By 苏剑林 | April 20, 2020
Generative models have always been a theme of great interest to me, whether in the context of NLP or CV. In this article, we introduce a novel generative model from the paper "Batch norm with entropic regularization turns deterministic autoencoders into generative models," which the authors call EAE (Entropic AutoEncoder). What it aims to achieve is fundamentally consistent with Variational Autoencoders (VAEs), and the final results are also similar (slightly superior). Its novelty lies not so much in how well it generates, but in its unique and elegant line of thought.

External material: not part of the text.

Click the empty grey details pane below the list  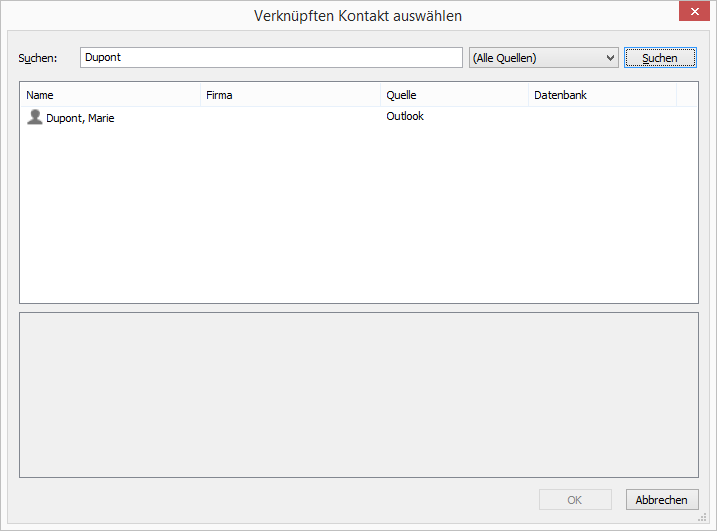(358, 394)
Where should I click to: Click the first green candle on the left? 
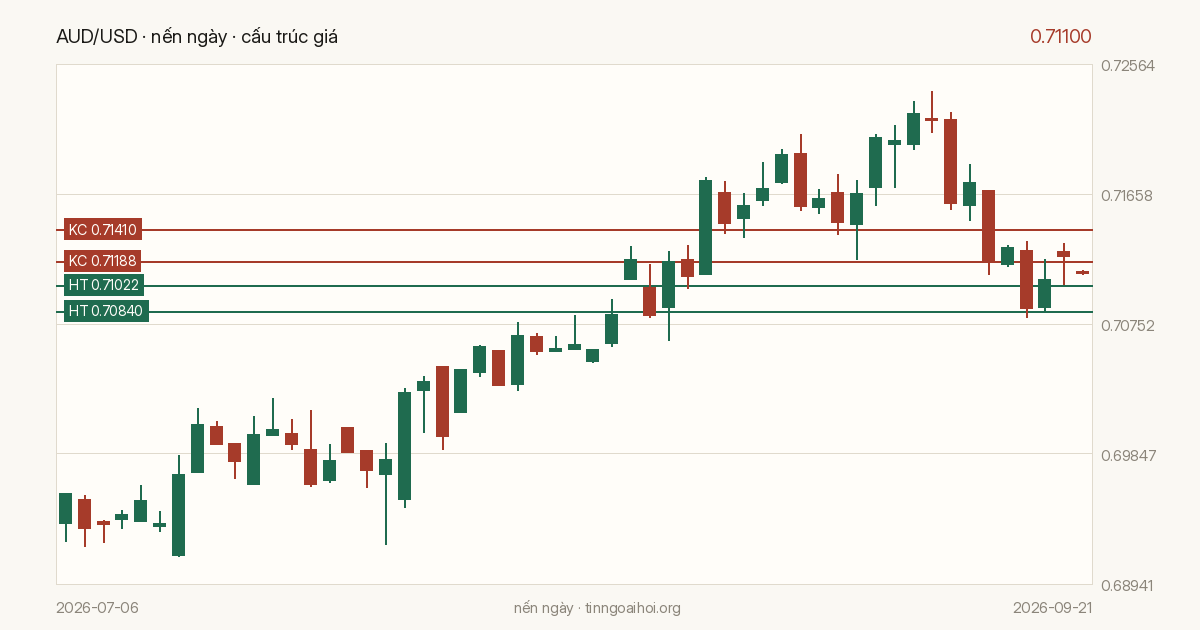[x=65, y=509]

Furthermore, we will take this opportunity to learn a method for estimating statistics—the k-nearest neighbor (k-NN) method—which is a very useful non-parametric estimation technique.
A standard autoencoder is a "coding-decoding" reconstruction process, as shown in the diagram below:

Its loss is generally given by:
\begin{equation}L_{AE} = \mathbb{E}_{x\sim \tilde{p}(x)}\left[\left\Vert x - \hat{x}\right\Vert^2\right] = \mathbb{E}_{x\sim \tilde{p}(x)}\left[\left\Vert x - D(E(x))\right\Vert^2\right]\end{equation}Once training is complete, we can naturally obtain the encoding $z=E(x)$ and the reconstructed image $\hat{x}=D(z)$ for any image $x$. When $x$ and $\hat{x}$ are sufficiently close, we can consider $z$ as an effective representation of $x$, as it contains sufficient information about $x$.

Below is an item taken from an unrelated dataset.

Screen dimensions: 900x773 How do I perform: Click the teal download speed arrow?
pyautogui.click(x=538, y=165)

So, what is the situation for generative models? "Generation" refers to random generation, which means allowing us to construct an image at will. For the decoder $D(z)$ of an autoencoder, not every $z$ decoded will result in a meaningful image; therefore, a standard autoencoder cannot be regarded as a generative model. If we could know the distribution of $z=E(x)$ for all $x$ in advance, and if this distribution were easy to sample from, then we could achieve random sampling and generation.

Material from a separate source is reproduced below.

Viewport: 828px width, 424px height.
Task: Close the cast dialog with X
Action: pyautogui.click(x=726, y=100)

Thus, the missing step from an autoencoder to a generative model is determining the distribution of the latent variable $z$, or more accurately, forcing the latent variable $z$ to follow a simple distribution that is easy to sample from, such as the standard normal distribution. VAEs achieve this by introducing a KL divergence term. How does EAE implement it?
As we know, the Principle of Maximum Entropy is a quite universal principle representing our most objective cognition of unknown events. One conclusion of the Maximum Entropy Principle is:
Among all distributions with a mean of 0 and a variance of 1, the standard normal distribution has the maximum entropy.
If readers are not yet familiar with Maximum Entropy, they can refer to the previous post "Can't Afford 'Entropy': From Entropy and Maximum Entropy Principle to Maximum Entropy Models (II)." The above conclusion tells us that if we have a means to ensure that the latent variable has a mean of 0 and a variance of 1, then we only need to simultaneously maximize the entropy of the latent variable to achieve the goal of having the "latent variable follow a standard normal distribution," i.e.,
\begin{equation}\begin{aligned}&L_{EAE} = \mathbb{E}_{x\sim \tilde{p}(x)}\left[\left\Vert x - D(E(x))\right\Vert^2 \right] - \lambda H(Z)\\ &\text{s.t.}\,\,\text{avg}(E(x))=0,\,\text{std}(E(x))=1 \end{aligned}\end{equation}where $\lambda > 0$ is a hyperparameter, and
\begin{equation}H(Z)=\mathbb{E}_{z\sim p(z)}[-\log p(z)]\end{equation}is the entropy corresponding to the latent variable $z=E(x)$. Minimizing $-\lambda H(Z)$ means maximizing $\lambda H(Z)$, which is maximum entropy.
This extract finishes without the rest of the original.